QUOTED TEXT
########################################

Happy Anniversary to the Early Internet's First Network-Wide Crash - motherboard
http://motherboard.vice.com/read/happy-anniversary-to-the-early-internets-first-network-wide-crash

======
Animats
No, there were earlier ARPANET-wide failures. The reassembly lockup on
December 21, 1973, for example. See
"[https://tools.ietf.org/html/rfc626"](https://tools.ietf.org/html/rfc626")

The ARPANET protocols and IMPs provided a guaranteed delivery system. They did
not drop packets in congested situations. They had flow control back to the
host, so they could prevent hosts from flooding the network. This left the
possibility of network-wide deadlocks where all buffers were in use and
nothing could be forwarded. That happened several times in the ARPANET's
history.

That's why the Internet does not guarantee delivery of IP datagrams.

------
chiph
I got to see an IMP get installed at McClellan AFB in 1986. I had no idea what
it was at the time, but these days .. wow, pretty cool bit of history.

------
drcross
Was this the precursor to the reason why TCP/IP included the TTL field?

------
ojbyrne
I found "...was dropping bits (slivers of binary information)" hilarious.
Would there be anybody reading this article who doesn't know what a bit is?
Especially since a couple of sentences later they use "timestamp" without any
exposition on what that means.

########################################

ENTRIES
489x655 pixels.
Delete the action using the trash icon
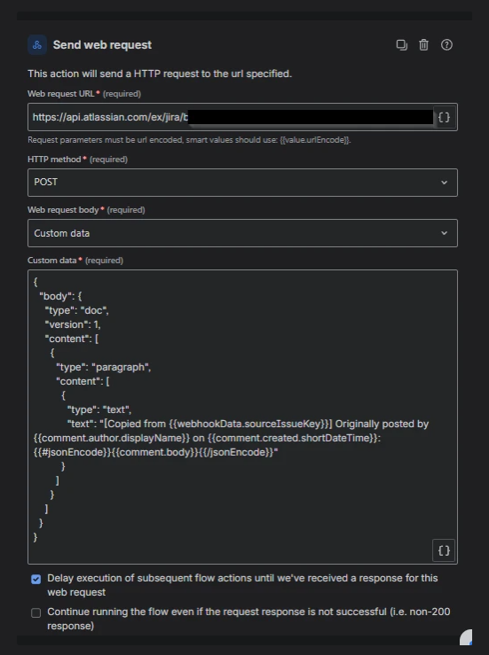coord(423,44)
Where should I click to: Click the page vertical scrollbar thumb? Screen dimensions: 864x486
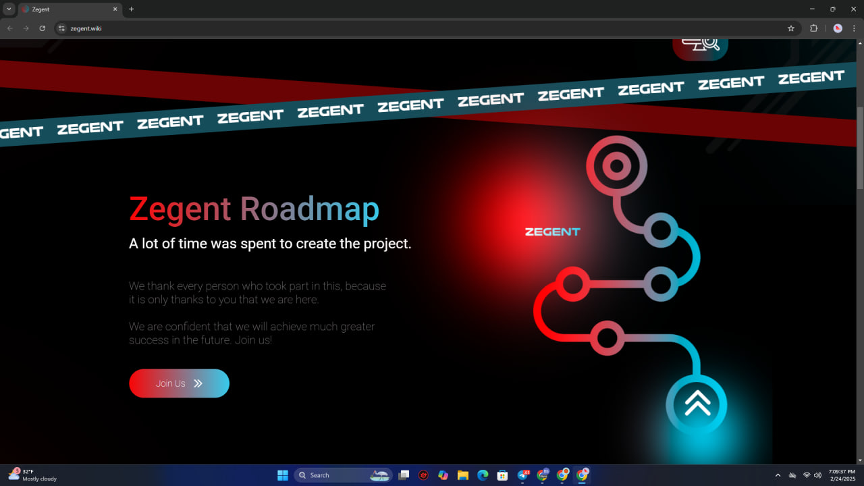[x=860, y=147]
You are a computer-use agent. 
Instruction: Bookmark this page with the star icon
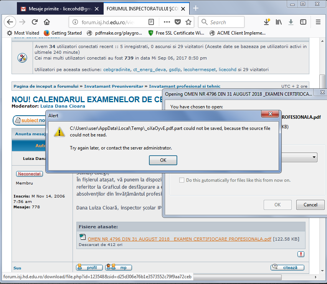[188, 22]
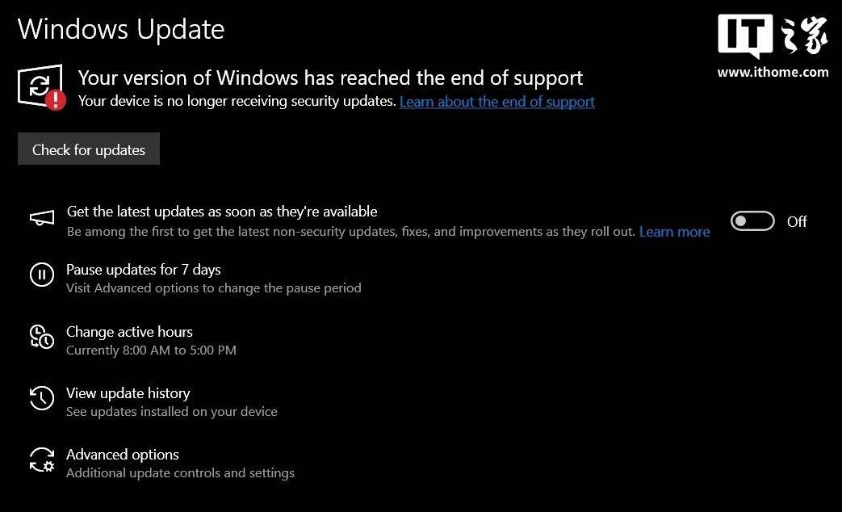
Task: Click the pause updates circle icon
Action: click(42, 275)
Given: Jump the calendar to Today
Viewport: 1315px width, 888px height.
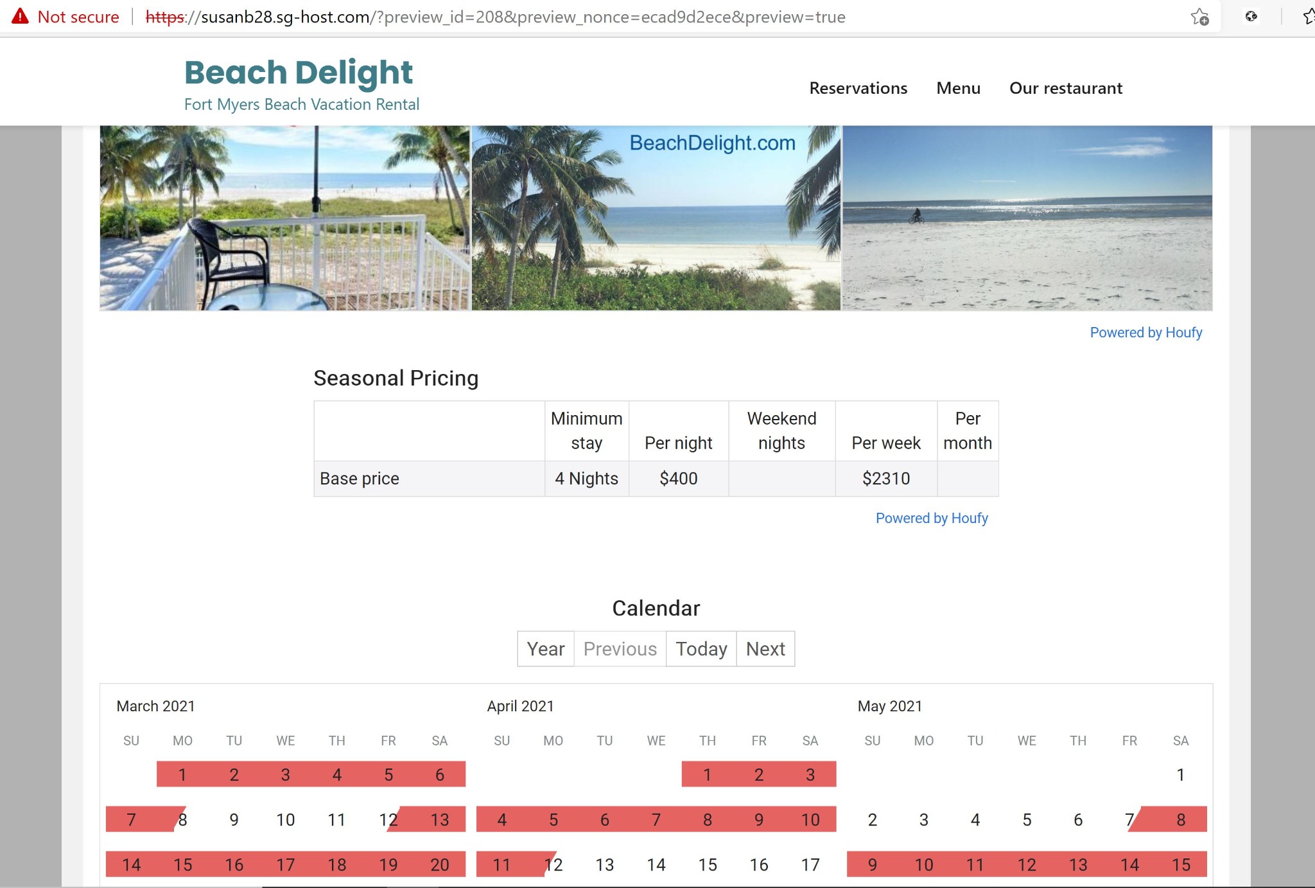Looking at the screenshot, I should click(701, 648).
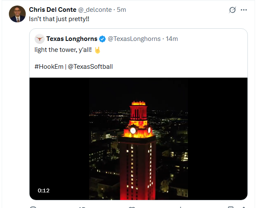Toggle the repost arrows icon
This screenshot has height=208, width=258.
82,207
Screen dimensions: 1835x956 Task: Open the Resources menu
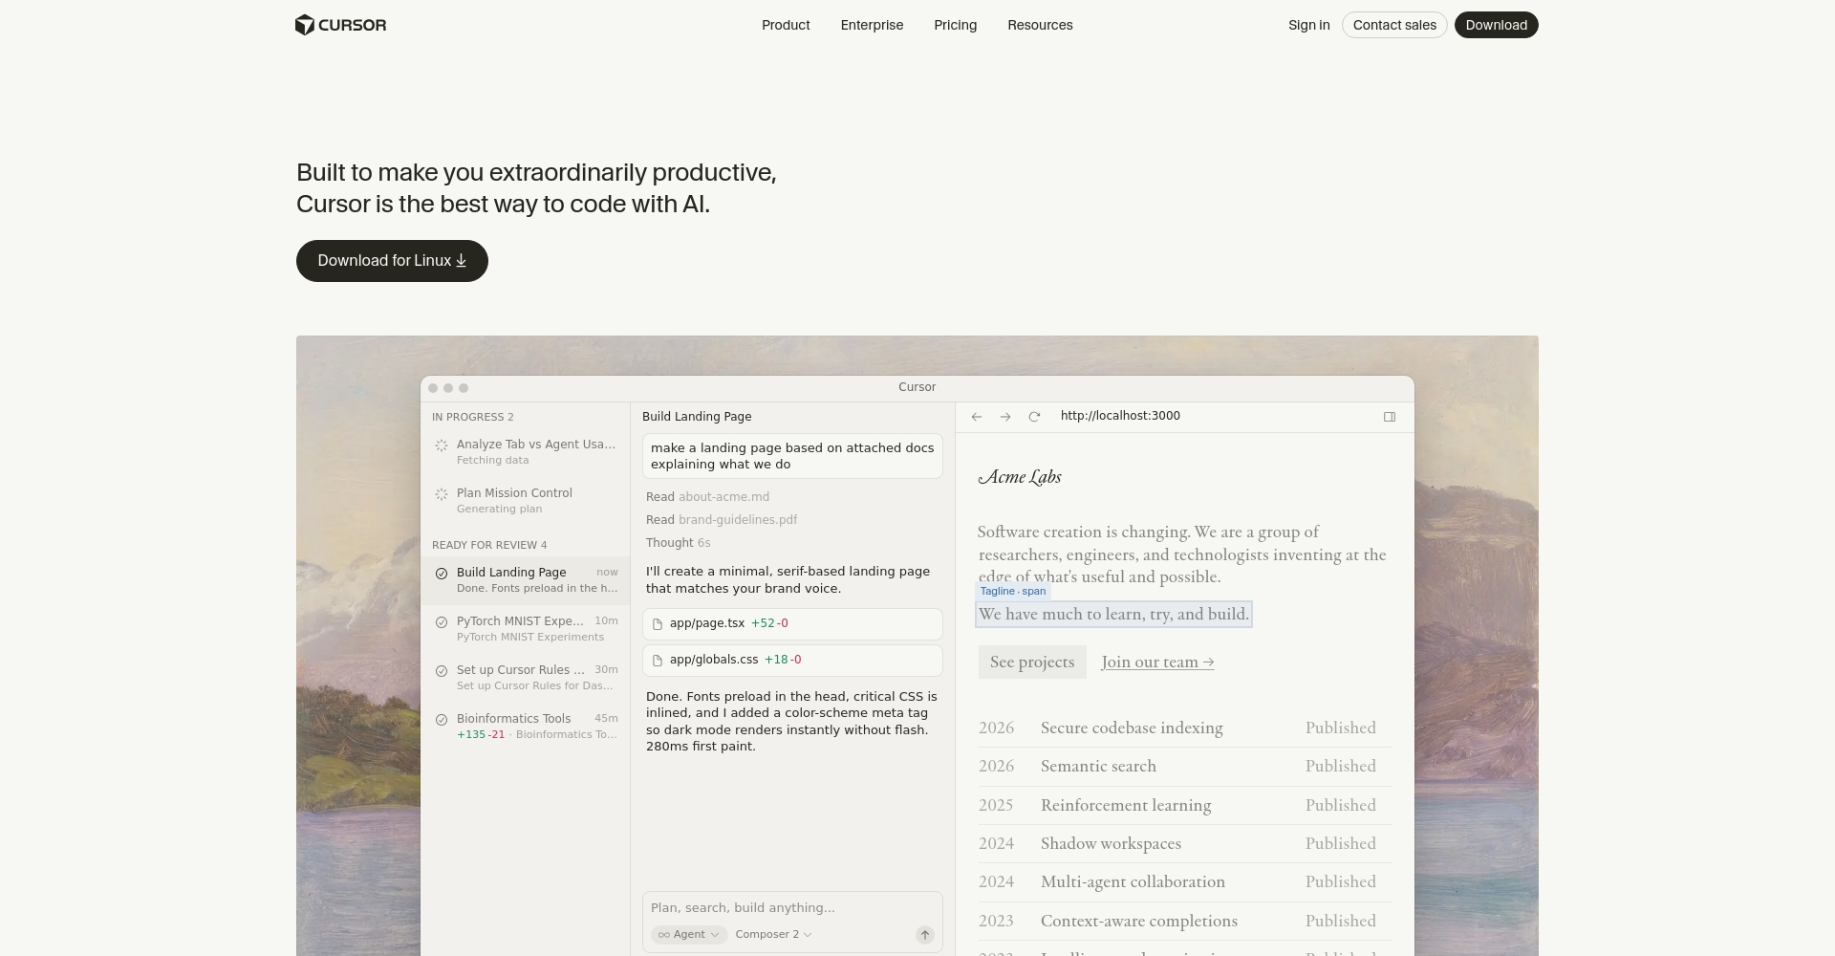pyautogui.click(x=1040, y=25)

########################################

EXERCISES
1. According to the ARPANET thread, on what date did the reassembly lockup occur?
2. Reproduce word for word the part of the ARPANET thread that opens with the words "That's why the" and closes with "the TTL field?".

SOLUTION SET
1. December 21, 1973

2.
That's why the Internet does not guarantee delivery of IP datagrams.

------
chiph
I got to see an IMP get installed at McClellan AFB in 1986. I had no idea what
it was at the time, but these days .. wow, pretty cool bit of history.

------
drcross
Was this the precursor to the reason why TCP/IP included the TTL field?